In effect, this means that the Docklands Authority's remit extends far beyond its role of property developer and planning authority. For over ten years now as part of its aim to create an inclusive culture in the area, the Docklands Authority has been working closely with the local communities and local Docklands schools.
This ongoing investment in supporting education and social regeneration has resulted in a number of successful initiatives in the community and has made a measurable difference to people living in the area.
Highlights of the Docklands Authority's Social Regeneration Programme include:
• €16 million invested by The Docklands Authority in social regeneration including grants under its Community Development Project Initiative Programme
• The development of a School Principal's Forum involving 25 schools under which more than 30 education initiatives are coordinated and implemented. This forum is the only one of its kind in Ireland.
• The development of a schools' Music Education Programme in conjunction with the National Concert Hall, which was since awarded the National Business2Arts Award.
• ‘Caught on Camera' a photographic project for young docklanders which involves photographic exhibitions and the publication of a book of photographs launched by the Minister for Education. This project also won a Business2Arts award.
• The introduction of an annual Social Regeneration Conference attended by representatives from community groups and organisations.
• A literacy programme aimed at improving the library facilities and reading provision in Docklands Schools
• Drama classes are now offered in 16 primary schools and one secondary school in the Docklands area. Eleven primary schools participated in the 2007 Docklands Theatre Festival in Andrews Lane Theatre
• There is also an annual Drama Academy organised, and the success of drama projects has been recognised with three successive ‘Alliance Business to Arts' awards for Docklands drama initiatives
• Special teacher training programmes in dyslexia, behavioural management; and Therapeutic Crisis Intervention Management
• Other education support programmes including a Parents in Education Programme and an Emotional Intelligence Programme in schools
• The introduction of a Young Mothers Self Development Programme focussing on career and personal development.
• Regular sports academies for soccer, hurling and gaelic football where children from Dublin's Docklands learn sporting skills from sports stars such as Niall Quinn, Nicky English and Ray Houghton.
• Community festivals, such as the Annual ‘Splash Week's in Pearse Street and Ringsend/Irishtown run in conjunction with the local community Gardai and talent competitions for various age categories.
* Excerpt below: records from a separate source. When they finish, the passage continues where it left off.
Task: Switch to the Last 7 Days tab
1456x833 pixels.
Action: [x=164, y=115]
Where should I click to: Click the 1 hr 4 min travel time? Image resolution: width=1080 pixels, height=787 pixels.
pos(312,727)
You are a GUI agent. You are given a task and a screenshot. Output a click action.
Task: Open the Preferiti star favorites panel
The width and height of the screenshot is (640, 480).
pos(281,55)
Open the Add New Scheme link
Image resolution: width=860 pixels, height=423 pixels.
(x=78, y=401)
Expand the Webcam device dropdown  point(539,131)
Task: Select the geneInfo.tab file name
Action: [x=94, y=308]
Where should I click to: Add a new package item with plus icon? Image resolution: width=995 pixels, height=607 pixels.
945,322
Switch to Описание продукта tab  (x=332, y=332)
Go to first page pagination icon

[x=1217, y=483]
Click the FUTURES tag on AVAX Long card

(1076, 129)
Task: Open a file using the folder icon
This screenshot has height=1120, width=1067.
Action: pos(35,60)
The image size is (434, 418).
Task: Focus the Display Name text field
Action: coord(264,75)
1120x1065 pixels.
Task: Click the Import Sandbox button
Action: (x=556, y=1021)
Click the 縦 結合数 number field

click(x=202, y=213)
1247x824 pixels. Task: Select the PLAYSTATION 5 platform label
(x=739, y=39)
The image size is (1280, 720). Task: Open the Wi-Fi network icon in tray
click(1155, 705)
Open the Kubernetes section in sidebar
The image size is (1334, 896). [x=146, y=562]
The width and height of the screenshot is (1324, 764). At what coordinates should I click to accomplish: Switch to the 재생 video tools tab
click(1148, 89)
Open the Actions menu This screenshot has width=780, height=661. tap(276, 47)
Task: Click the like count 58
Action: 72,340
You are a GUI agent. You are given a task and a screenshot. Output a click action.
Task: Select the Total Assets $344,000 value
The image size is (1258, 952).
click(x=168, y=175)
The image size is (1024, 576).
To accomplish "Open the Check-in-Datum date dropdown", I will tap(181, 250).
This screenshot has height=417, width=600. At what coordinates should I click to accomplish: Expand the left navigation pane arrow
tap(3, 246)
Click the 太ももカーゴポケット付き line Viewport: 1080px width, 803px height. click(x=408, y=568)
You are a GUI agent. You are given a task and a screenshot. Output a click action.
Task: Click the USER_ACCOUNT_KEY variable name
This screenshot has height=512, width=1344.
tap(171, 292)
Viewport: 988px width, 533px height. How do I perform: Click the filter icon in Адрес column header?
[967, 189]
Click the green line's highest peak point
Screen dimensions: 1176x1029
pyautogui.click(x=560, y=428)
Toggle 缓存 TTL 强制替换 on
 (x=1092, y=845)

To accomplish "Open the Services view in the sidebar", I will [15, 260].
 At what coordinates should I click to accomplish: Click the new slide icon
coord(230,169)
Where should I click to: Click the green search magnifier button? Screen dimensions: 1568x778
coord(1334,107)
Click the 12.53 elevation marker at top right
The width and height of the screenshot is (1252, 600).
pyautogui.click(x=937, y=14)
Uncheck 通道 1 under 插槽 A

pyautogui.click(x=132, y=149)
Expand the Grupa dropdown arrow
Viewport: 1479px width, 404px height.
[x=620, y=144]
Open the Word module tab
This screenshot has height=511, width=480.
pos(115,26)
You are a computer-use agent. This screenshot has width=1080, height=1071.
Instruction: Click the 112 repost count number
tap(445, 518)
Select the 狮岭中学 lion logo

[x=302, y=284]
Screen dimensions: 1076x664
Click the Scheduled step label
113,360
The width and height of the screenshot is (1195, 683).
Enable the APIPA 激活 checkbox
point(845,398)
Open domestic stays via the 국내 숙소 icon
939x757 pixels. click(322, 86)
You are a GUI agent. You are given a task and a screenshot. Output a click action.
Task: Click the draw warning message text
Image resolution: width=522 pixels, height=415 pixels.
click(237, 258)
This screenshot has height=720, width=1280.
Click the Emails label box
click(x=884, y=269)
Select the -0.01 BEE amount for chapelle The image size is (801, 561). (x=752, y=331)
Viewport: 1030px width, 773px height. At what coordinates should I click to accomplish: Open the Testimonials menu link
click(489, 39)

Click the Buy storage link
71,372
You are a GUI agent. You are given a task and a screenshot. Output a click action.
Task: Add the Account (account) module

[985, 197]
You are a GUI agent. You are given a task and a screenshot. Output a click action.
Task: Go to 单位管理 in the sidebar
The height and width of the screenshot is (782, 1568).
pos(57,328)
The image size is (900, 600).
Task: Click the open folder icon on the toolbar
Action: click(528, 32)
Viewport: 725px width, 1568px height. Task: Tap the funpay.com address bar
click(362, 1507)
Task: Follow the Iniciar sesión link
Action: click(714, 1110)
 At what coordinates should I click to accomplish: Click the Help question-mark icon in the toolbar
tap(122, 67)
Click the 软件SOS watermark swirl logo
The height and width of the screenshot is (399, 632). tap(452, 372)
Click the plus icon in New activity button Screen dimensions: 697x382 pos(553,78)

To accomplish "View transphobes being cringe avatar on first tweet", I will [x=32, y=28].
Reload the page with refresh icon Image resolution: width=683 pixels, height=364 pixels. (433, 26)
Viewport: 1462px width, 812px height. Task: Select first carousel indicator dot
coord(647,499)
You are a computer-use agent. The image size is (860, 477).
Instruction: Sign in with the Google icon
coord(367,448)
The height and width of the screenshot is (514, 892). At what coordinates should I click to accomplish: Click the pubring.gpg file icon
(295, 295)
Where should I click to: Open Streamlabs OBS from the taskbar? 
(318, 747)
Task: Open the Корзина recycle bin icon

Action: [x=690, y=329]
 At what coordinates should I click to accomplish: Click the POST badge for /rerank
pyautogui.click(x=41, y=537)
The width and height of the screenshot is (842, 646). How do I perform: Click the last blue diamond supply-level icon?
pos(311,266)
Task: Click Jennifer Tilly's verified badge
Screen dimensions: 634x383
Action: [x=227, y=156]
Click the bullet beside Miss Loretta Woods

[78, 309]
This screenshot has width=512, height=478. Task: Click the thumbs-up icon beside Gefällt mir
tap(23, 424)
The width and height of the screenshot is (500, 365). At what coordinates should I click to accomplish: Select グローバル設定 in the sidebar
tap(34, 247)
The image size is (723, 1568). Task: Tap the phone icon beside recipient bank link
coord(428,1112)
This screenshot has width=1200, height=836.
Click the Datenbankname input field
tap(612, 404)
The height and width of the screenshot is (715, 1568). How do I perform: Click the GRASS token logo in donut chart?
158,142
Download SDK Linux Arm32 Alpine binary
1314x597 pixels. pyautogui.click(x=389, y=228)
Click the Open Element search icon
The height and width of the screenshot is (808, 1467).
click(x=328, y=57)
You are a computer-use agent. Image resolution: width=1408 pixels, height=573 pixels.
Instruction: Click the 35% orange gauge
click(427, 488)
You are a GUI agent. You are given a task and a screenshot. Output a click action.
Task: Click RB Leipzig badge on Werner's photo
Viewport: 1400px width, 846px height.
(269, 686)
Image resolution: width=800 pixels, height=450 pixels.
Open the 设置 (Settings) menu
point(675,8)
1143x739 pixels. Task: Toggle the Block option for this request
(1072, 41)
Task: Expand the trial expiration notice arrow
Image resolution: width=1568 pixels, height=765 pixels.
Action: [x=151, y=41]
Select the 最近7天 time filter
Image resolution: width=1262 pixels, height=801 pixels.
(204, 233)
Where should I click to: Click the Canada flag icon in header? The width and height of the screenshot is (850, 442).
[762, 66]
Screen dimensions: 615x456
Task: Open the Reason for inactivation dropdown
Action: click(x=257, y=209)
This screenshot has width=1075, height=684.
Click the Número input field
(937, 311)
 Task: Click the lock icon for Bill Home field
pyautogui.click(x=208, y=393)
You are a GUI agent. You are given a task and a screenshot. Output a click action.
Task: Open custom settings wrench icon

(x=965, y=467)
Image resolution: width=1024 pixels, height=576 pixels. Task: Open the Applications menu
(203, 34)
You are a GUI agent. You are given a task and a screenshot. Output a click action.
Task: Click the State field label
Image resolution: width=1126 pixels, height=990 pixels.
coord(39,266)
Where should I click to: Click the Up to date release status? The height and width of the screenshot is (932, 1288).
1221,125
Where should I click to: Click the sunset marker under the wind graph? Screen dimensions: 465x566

• The development of a schools cross cultural exchange programme involving St Laurence O'Toole National Schools and Eu, a town in Normandy where St Laurence O'Toole is buried. The Docklands Authority sponsors French classes in the local schools, and also sponsors a trip to Eu for fifth class students every year where they experience French life and culture. The relationship between the Docklands community and Eu was recently recognised with the naming of ‘Dublin Street' in the new Irish quarter of the French town.
• In 2007, 116 students were awarded scholarships to attend third level education. This brings to over 250 the number of scholarships awarded since the programme's inception eight years ago.
• Running in parallel with the Scholarship Programme is the ‘Discovering University Programme' which has seen more than 260 Docklanders participate since 1997.
• Over 150 young Docklanders have attained positions in businesses in the IFSC under the Schools Job Placement programme, and many school leavers have been placed in trade apprenticeships in the area.
These examples give a flavour of the type of social regeneration activity happening in Dublin's Docklands. There are many more initiatives taking place, particularly in the education area.